**PROMPT**
Print exactly the line that contains "Sale: Veteran & Military Discount (121, 915)" along with every line beneath it to the end of the records below, and omit pictures.

[Start of section]

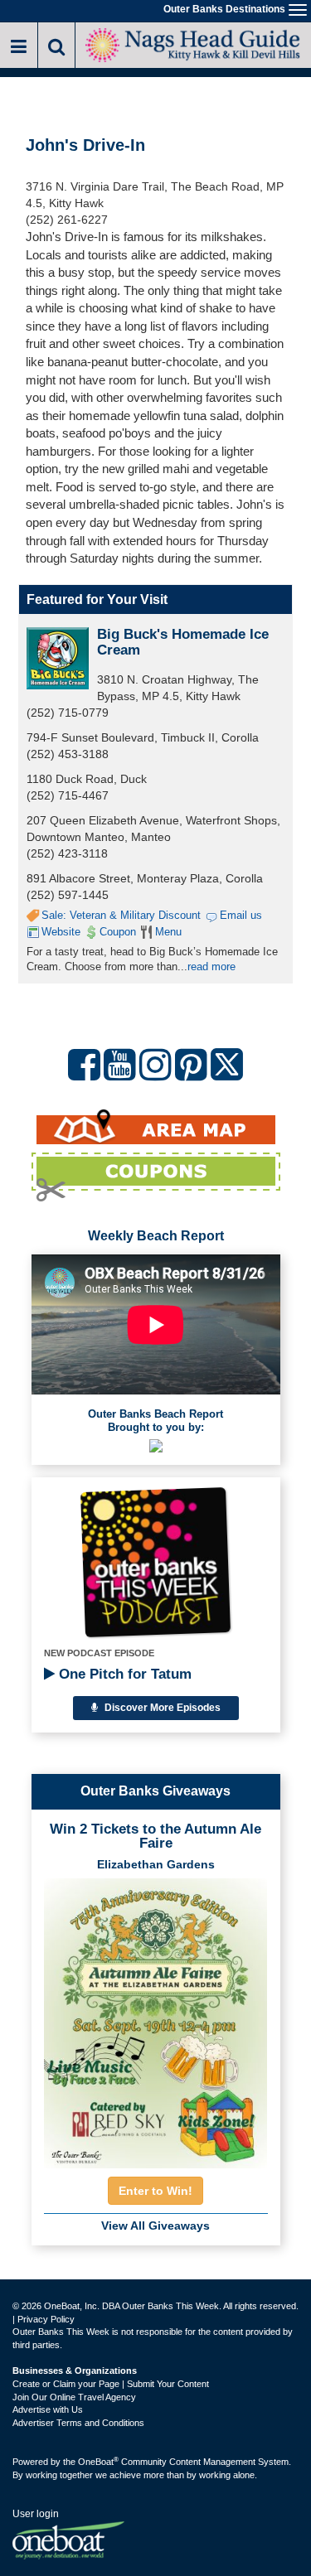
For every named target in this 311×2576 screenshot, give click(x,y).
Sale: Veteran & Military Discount (121, 915)
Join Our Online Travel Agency (74, 2397)
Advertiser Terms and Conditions (78, 2423)
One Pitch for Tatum (123, 1674)
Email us (241, 915)
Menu (168, 932)
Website (60, 932)
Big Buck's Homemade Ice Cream (183, 642)
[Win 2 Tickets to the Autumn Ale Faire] (156, 2018)
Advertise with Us (47, 2409)
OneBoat (98, 2462)
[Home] (193, 43)
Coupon (118, 932)
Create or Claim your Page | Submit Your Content (110, 2384)
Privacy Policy (46, 2319)
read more (211, 966)
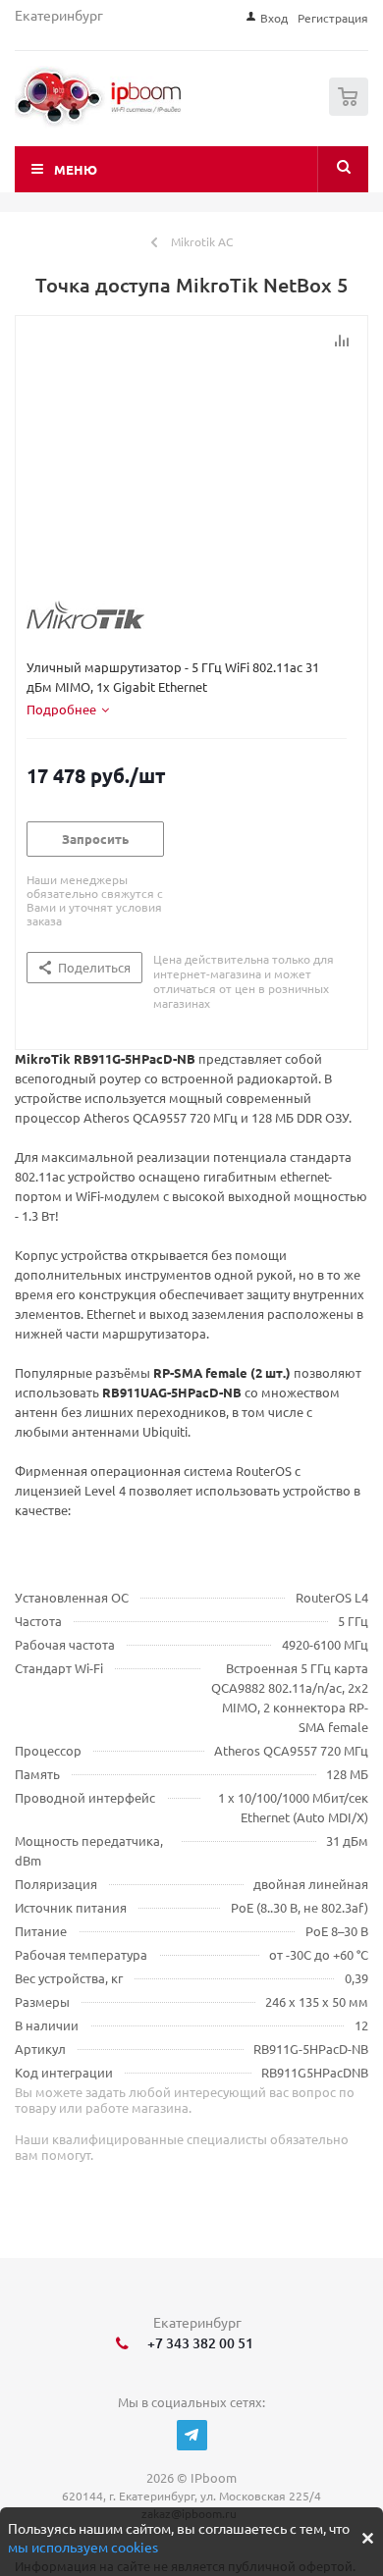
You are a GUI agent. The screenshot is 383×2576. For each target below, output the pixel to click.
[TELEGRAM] (192, 2435)
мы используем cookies (83, 2546)
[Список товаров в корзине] (351, 111)
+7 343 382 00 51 (197, 2343)
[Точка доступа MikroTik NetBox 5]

[End of section]

**EXERCISE ANSWER**
Sale: Veteran & Military Discount (121, 915)
Join Our Online Travel Agency (74, 2397)
Advertiser Terms and Conditions (78, 2423)
One Pitch for Tatum (123, 1674)
Email us (241, 915)
Menu (168, 932)
Website (60, 932)
Big Buck's Homemade Ice Cream (183, 642)
[Win 2 Tickets to the Autumn Ale Faire] (156, 2018)
Advertise with Us (47, 2409)
OneBoat (98, 2462)
[Home] (193, 43)
Coupon (118, 932)
Create or Claim your Page | Submit Your Content (110, 2384)
Privacy Policy (46, 2319)
read more (211, 966)
You are a GUI agent. The screenshot is 383×2576. For each target below, output the pixel to click.
[TELEGRAM] (192, 2435)
мы используем cookies (83, 2546)
[Список товаров в корзине] (351, 111)
+7 343 382 00 51 (197, 2343)
[Точка доступа MikroTik NetBox 5]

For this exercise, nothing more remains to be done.